** Page text **
--- begin ---

T says electric equipment can drown out PA system

Commuters have long enjoyed the cool riffs of electric guitarist Sergei Alexeev, who has played rock, jazz, and classical music in MBTA stations throughout central Boston for seven years. After the terrorist attacks of Sept. 11, 2001, many subway passengers thanked Alexeev for lightening their mood.

"They said thank you for coming out, thank you for keeping the music going," Alexeev recalled. "I make people happy."

But now, MBTA officials have deemed nonacoustic music a hazard in T stations. Beginning Dec. 1, they are banning electric keyboards and guitars, microphones, and amplifiers, saying they drown out important messages on the public address system. Saxophones, trumpets, and horns of any kind also will be forbidden.

"If people can't hear those messages, then we have a problem," said Joe Pesaturo, spokesman for the Massachusetts Bay Transportation Authority.

The new Subway Performers Program Policy requires that performers be "neat in appearance," with "proper clothing," and have photo identification badges on display at all times. The policy also institutes a $25 charge for an annual performance permit. The new rules were laid out in a letter sent last week to some 650 performers who have been licensed to play in MBTA stations, free of charge in the past.

"This is a privilege, not a right," Pesaturo said. "A subway station is a transit center first, and a concert venue probably last." The musicians, he said, "add to the experience and the atmosphere, but we have to draw the line somewhere."

--- end ---

** Exercise requirements **
Continue the article above about the MBTA's new rules for subway performers, starting after its last sentence.

** Provided material **
--- begin ---

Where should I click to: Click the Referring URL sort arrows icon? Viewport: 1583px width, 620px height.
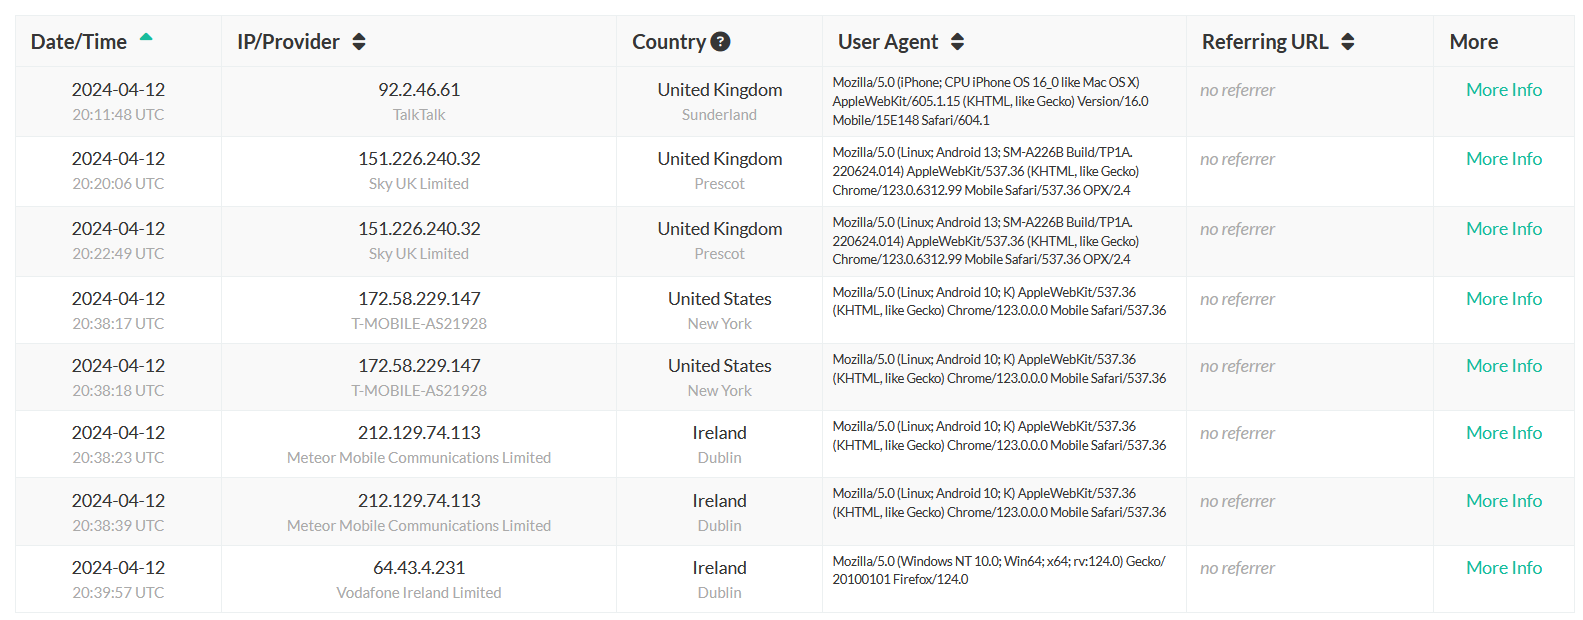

--- end ---

** Result of this exercise **
Performers are calling the new rules "discriminatory," "arrogant," and "unconstitutional." The Subway Artists Guild filed a complaint with the American Civil Liberties Union on Friday. Guild members were looking for a lawyer over the weekend to represent them in a legal challenge of the policy, which they say threatens to put many performers out of business.

"It's devastating," said Stephen Baird, head of the guild. "It's drastic overkill."

During the winter, when outdoor performances are nearly impossible in New England, hundreds of musicians rely on T stations for performance space, he said. Many do not have other income, Baird added, and the new regulations will force dozens to quit playing, including Alexeev.

"I'm going to be homeless," said Alexeev, who circulated a petition protesting the new policies at Park Street station on Saturday night. "I don't know what to do. This is my life. They might as well put me in chains and handcuffs."

MBTA officials contend the regulations are an appropriate response to security concerns after the Sept. 11 terrorist attacks. A task force conducted a yearlong review of MBTA security after the attacks and recommended musicians be banned from T stations altogether, Pesaturo said. MBTA general manager Michael H. Mulhern, however, said he wanted a "more balanced approach."

The musicians contend the policy has nothing to do with security and is just another in a long history of attempts to silence them. In 1987, Baird and others formed the guild in response to threats to arrest performers. The two sides reached an agreement the following year, allowing musicians to play in the stations, sell recordings, and to use amplification devices. Baird said the performers, in return, agreed to a free, quarterly permitting process.

In 1989, MBTA officials started piping recorded music into stations during the holiday season, a practice that Baird said undercut performers' ability to play. The guild successfully fought back with a letter-writing campaign, and squelched the recorded music by mid-December of that year.

Four years later, MBTA officials decided to install hundreds of televisions in T stations, broadcasting news, advertising, and other programming. After another guild campaign, Baird said MBTA officials agreed the televisions would broadcast only video and not audio signals. The television plan eventually petered out altogether.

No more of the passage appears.